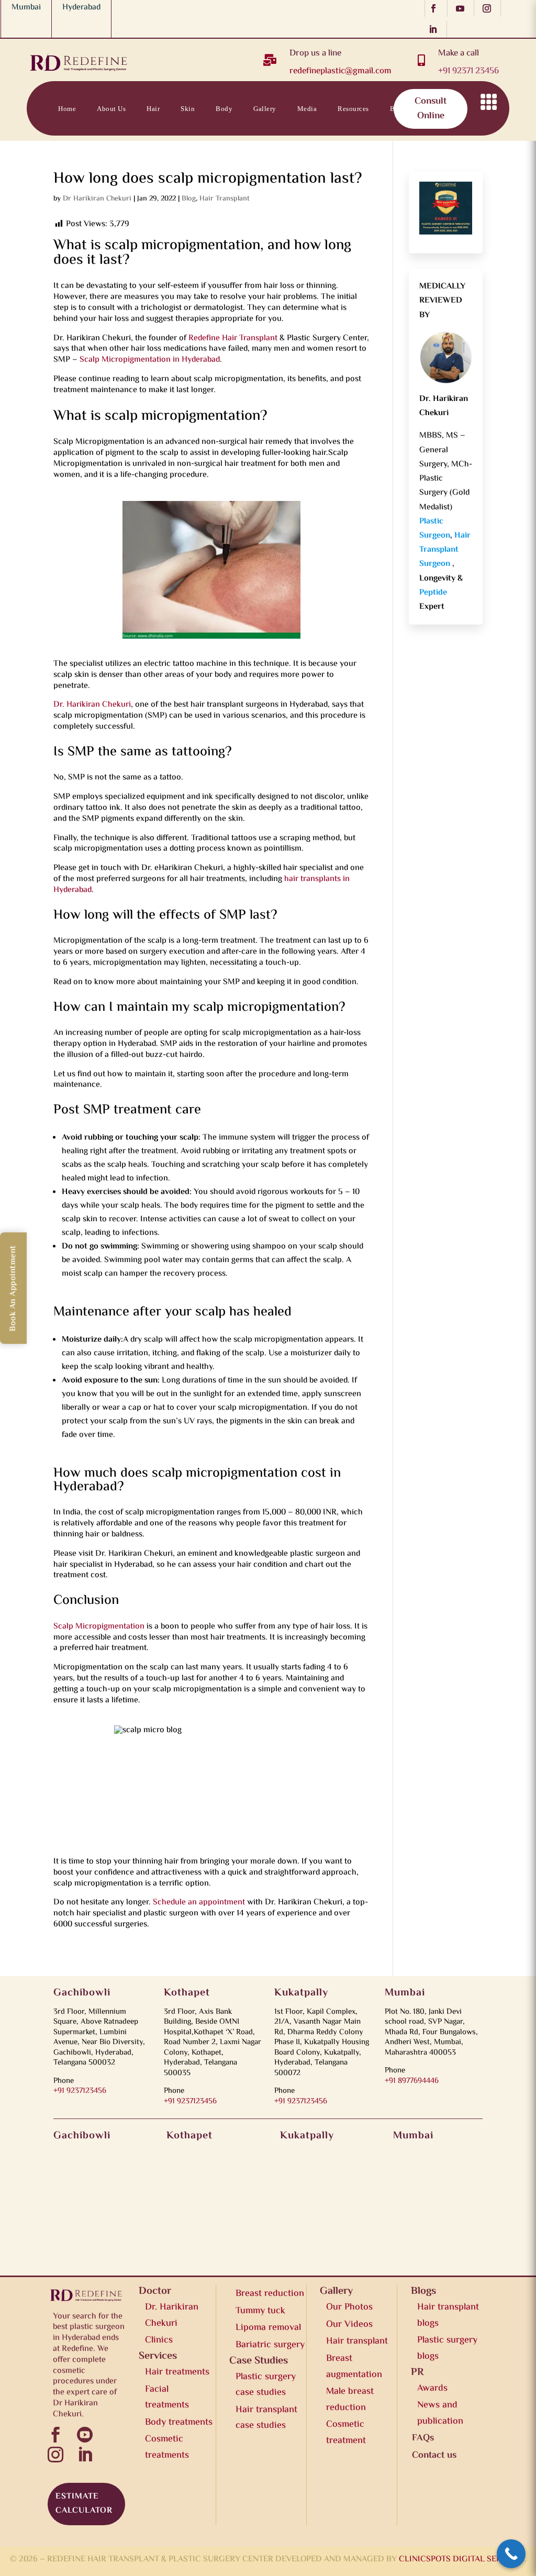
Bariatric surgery (270, 2345)
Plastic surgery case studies (266, 2385)
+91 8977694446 (412, 2081)
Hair (153, 109)
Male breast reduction (350, 2399)
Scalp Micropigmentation (98, 1626)
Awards (432, 2388)
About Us (111, 109)
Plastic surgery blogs (447, 2348)
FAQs (423, 2438)
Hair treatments (177, 2372)
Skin (188, 109)
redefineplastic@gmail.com (340, 71)
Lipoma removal (268, 2328)
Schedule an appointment (199, 1902)
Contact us (445, 109)
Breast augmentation (354, 2366)
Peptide (433, 592)
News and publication (440, 2413)
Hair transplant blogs (448, 2315)
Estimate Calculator (84, 2503)
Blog (189, 199)
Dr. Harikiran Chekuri (92, 704)
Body (224, 109)
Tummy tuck (260, 2311)
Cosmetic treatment (346, 2432)
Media (307, 109)
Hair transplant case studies (266, 2418)
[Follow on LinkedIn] (436, 29)
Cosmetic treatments (167, 2447)
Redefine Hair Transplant (234, 338)
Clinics (159, 2340)
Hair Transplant (224, 199)
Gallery (264, 109)
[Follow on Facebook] (436, 8)
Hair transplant (357, 2341)
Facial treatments (167, 2397)
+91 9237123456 (79, 2091)
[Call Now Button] (511, 2553)
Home (67, 109)
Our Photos (349, 2307)
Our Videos (349, 2324)
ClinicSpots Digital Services (461, 2559)
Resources (353, 109)
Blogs (399, 109)
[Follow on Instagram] (489, 8)
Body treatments (179, 2422)
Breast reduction (270, 2294)
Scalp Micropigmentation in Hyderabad (150, 359)
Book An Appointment (13, 1288)
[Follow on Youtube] (463, 8)
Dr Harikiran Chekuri (97, 199)
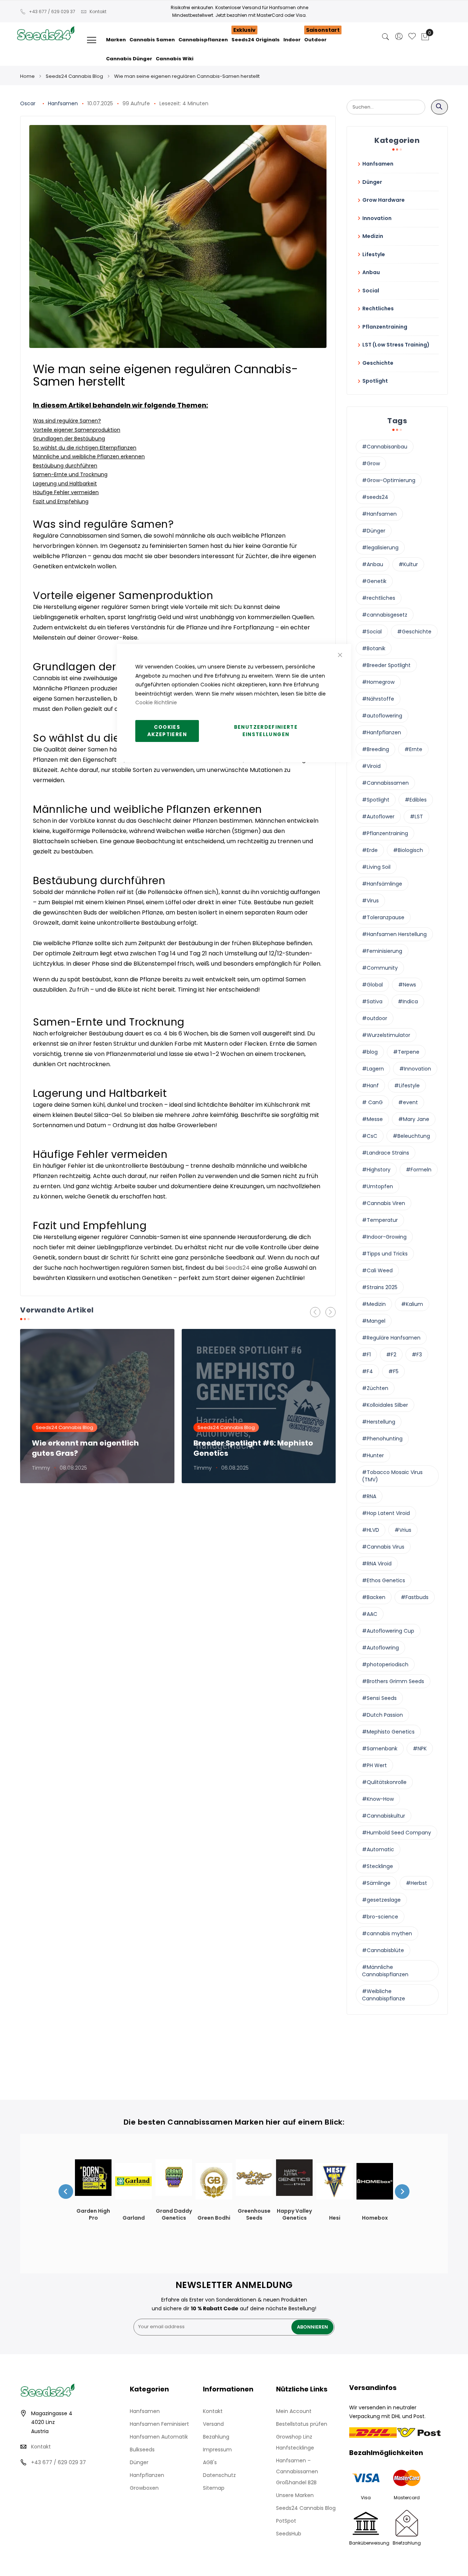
*-*-*
- [Problem]
Omitting all pictures, give the preceding listing again exactly.

- [Solution to this task]
Bariatric surgery (270, 2345)
Plastic surgery case studies (266, 2385)
+91 8977694446 (412, 2081)
Hair (153, 109)
Male breast reduction (350, 2399)
Scalp Micropigmentation (98, 1626)
Awards (432, 2388)
About Us (111, 109)
Plastic surgery blogs (447, 2348)
FAQs (423, 2438)
Hair treatments (177, 2372)
Skin (188, 109)
redefineplastic@gmail.com (340, 71)
Lipoma removal (268, 2328)
Schedule an appointment (199, 1902)
Contact us (445, 109)
Breast augmentation (354, 2366)
Peptide (433, 592)
News and publication (440, 2413)
Hair transplant blogs (448, 2315)
Estimate Calculator (84, 2503)
Blog (189, 199)
Dr. Harikiran Chekuri (92, 704)
Body (224, 109)
Tummy tuck (260, 2311)
Cosmetic treatment (346, 2432)
Media (307, 109)
Hair transplant case studies (266, 2418)
[Follow on LinkedIn] (436, 29)
Cosmetic treatments (167, 2447)
Redefine Hair Transplant (234, 338)
Clinics (159, 2340)
Hair Transplant (224, 199)
Gallery (264, 109)
[Follow on Facebook] (436, 8)
Hair transplant (357, 2341)
Facial treatments (167, 2397)
+91 9237123456 (79, 2091)
[Call Now Button] (511, 2553)
Home (67, 109)
Our Photos (349, 2307)
Our Videos (349, 2324)
ClinicSpots Digital Services (461, 2559)
Resources (353, 109)
Blogs (399, 109)
[Follow on Instagram] (489, 8)
Body treatments (179, 2422)
Breast reduction (270, 2294)
Scalp Micropigmentation in Hyderabad (150, 359)
Book An Appointment (13, 1288)
[Follow on Youtube] (463, 8)
Dr Harikiran Chekuri (97, 199)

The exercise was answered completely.